P: So he got the mango! [laughs]

 

K: Where did you learn that story?

 

P: Um, my mother told me that story. I think it’s also to make sure we respect her, cause parents are our world.

 

K: Ok that’s fair. Did it teach you that? Did it actually serve its purpose?

 

P: Um, I don’t it taught me to respect my parents because it’s just some thing you do as a human being… as a good person, but I think it like, was a cute way to look at it.
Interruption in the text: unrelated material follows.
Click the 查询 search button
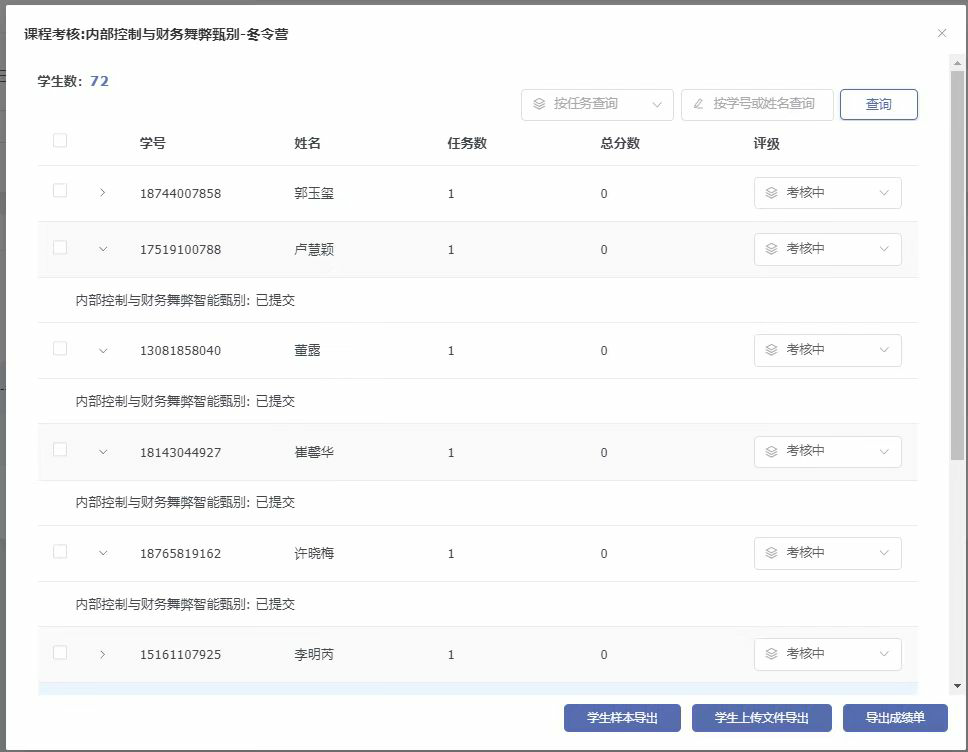This screenshot has height=752, width=968. tap(878, 104)
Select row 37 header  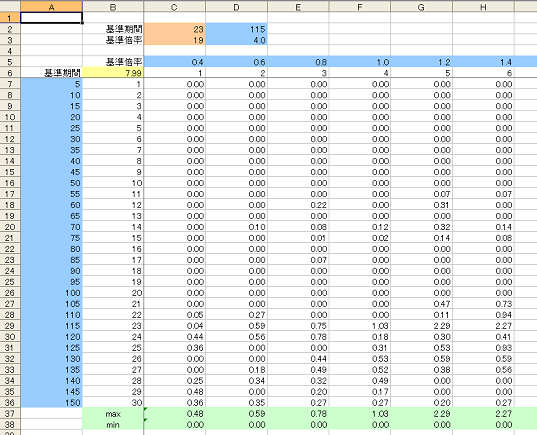pyautogui.click(x=10, y=414)
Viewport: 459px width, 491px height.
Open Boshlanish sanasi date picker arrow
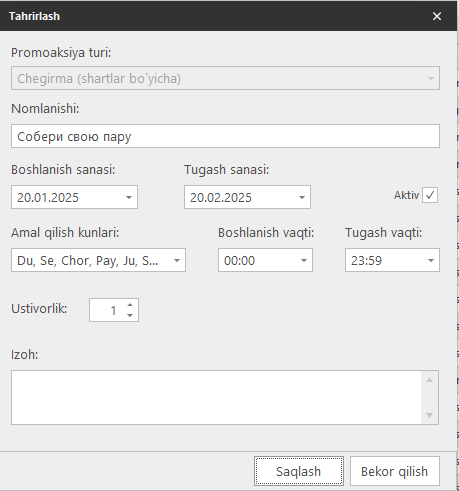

Does that make sense?

 

K: Do you plan on continuing telling this story?

 

P: Okay, honestly, I don’t know, just because it’s a religious story and I’m not very religious. But, it’s like a good moral story, I mean aside from the whole parent thing, it just shows that like, you don’t need to be the fastest or the slimmest to win a race, you need your wits and intelligence! You don’t need a peacock, you just need a mouse to get your mango. The mango of life.

Thoughts:

This story is particularly interesting because melds to forms of folklore together: a cultural story with the concept or phrase of “you are my world.” My informant told me that a large part of Indian culture is respecting your parents and recognizing that you’re parents have done so much for you. By having Ganesha express that his parents are his whole world, this story is ultimately a very endearing and wholesome way to teach children that their parents should be the center of their love because they are where they are because of their parents. The mango also seems to represent the idea that if you give your parents your love and respect, they will always reward you in return with theirs.

For another version of this story, please refer to the citation below:

Krithika, R. “Race around the World.” The Hindu, The Hindu, 17 Dec. 2015, www.thehindu.com/features/kids/why-were-ganesha-and-karthikeya-keen-on-winning-the-race/article8000267.ece.